Ingredients for 2 servings:
- 300 g minced meat, mixed
- 1 roll from the day before
- 1 egg(s)
- salt and pepper
- 1 tbsp parsley
- 1 small onion(s)
- 1 tsp mustard
- 1 pinch of thyme
- 50 g butter, soft
- 1 garlic clove(s)
- 1 tbsp parsley, finely chopped
- 1 tbsp dill, finely chopped
- 1 tsp lemon juice
Instructions
Working time approx. 30 minutes; Rest time approx. 15 minutes; Cooking/baking time approx. 20 minutes; Total time approx. 1 hour 5 minutes
Very juicy and aromatic.
Soak the bread roll in water and squeeze out any excess water.
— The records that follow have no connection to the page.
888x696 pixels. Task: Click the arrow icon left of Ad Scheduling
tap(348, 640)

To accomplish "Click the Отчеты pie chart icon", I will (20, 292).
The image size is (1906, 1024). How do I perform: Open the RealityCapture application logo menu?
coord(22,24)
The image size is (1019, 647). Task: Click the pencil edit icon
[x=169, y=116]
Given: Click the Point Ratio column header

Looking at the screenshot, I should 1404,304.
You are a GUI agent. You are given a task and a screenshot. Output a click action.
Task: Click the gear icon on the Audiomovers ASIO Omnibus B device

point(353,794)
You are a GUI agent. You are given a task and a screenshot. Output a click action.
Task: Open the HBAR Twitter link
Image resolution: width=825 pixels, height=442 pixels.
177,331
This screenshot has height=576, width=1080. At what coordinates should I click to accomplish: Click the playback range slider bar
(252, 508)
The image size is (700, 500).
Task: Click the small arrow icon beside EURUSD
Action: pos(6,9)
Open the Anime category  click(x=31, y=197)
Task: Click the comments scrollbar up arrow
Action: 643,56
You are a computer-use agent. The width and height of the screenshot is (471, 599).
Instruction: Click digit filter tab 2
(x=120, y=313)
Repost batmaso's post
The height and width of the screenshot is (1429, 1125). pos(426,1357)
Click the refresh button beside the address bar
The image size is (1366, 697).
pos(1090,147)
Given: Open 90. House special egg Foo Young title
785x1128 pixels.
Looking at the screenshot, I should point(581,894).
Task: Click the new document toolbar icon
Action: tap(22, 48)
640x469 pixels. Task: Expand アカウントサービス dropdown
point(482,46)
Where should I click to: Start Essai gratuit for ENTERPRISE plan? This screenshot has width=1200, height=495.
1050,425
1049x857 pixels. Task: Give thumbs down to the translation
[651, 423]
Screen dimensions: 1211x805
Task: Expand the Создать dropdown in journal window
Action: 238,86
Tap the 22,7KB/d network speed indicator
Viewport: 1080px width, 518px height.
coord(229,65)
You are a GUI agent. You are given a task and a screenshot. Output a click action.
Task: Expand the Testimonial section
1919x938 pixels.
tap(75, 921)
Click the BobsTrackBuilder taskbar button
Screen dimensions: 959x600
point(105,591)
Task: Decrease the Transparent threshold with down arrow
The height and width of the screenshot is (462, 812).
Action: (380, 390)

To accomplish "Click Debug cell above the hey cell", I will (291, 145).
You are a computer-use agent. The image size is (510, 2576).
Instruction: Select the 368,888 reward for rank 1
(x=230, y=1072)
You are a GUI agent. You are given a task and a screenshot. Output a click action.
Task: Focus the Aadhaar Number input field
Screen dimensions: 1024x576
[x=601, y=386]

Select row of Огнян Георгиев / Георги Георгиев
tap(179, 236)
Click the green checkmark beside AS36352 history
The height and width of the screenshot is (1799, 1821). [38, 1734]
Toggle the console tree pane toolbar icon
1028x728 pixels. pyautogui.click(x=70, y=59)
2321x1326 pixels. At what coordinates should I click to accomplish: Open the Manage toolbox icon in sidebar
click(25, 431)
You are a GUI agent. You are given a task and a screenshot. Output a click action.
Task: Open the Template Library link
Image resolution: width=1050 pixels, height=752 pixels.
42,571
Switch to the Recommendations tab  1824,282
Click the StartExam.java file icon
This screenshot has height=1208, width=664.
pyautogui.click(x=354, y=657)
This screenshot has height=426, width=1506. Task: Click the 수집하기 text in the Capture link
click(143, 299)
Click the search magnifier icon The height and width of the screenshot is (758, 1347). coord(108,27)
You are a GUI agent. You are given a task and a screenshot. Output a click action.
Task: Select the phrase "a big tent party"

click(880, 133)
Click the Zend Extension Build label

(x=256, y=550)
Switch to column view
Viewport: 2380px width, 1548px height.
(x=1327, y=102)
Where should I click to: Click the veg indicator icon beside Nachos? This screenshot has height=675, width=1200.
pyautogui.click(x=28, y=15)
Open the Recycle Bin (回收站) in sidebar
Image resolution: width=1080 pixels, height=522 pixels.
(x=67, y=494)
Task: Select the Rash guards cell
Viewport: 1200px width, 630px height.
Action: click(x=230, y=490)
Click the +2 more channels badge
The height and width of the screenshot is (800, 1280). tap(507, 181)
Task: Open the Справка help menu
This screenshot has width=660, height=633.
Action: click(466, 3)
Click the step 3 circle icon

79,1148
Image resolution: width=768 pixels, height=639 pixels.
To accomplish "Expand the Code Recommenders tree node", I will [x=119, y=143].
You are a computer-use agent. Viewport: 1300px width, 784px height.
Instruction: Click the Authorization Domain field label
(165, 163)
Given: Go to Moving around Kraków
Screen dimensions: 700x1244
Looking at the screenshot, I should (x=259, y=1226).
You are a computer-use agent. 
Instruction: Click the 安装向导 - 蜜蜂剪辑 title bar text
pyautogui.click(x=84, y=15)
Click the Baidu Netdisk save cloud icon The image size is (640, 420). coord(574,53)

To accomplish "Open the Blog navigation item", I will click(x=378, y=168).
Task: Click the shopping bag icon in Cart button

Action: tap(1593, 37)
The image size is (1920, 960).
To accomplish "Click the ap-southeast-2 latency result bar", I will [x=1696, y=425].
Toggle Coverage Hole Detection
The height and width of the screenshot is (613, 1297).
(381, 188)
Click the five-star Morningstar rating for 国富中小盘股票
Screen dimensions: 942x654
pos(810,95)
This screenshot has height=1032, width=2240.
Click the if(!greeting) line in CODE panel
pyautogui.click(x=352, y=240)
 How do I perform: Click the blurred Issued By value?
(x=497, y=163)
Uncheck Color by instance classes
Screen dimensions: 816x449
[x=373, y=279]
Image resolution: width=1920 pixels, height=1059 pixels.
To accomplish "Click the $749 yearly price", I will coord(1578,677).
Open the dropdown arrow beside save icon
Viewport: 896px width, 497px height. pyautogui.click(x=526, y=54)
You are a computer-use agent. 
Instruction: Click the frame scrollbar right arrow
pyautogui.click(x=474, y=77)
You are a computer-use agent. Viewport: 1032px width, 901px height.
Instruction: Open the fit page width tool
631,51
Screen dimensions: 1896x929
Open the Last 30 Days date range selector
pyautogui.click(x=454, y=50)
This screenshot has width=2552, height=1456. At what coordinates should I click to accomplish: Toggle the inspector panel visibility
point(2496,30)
Fry the onion in a pan until translucent. Mix with the minced meat, egg, mustard, parsley, thyme, and bread roll, and season with salt and pepper. Place the meat mixture in the refrigerator for 15 minutes. Cream the butter until fluffy. Finely chop the garlic, add it to the butter along with the lemon juice and herbs, and stir in. Season with salt and place in the refrigerator. Preheat the oven to 180°C top/bottom heat (160°C fan-assisted oven). Remove the meat mixture from the refrigerator and, with wet hands, form it into meatballs. Heat oil in a pan and fry the meatballs for 1-2 minutes on each side until browned. Place the meatballs on a steel plate or in a baking dish. Tear open the top slightly and fill with herb butter. Place in the oven and bake for about 20 minutes.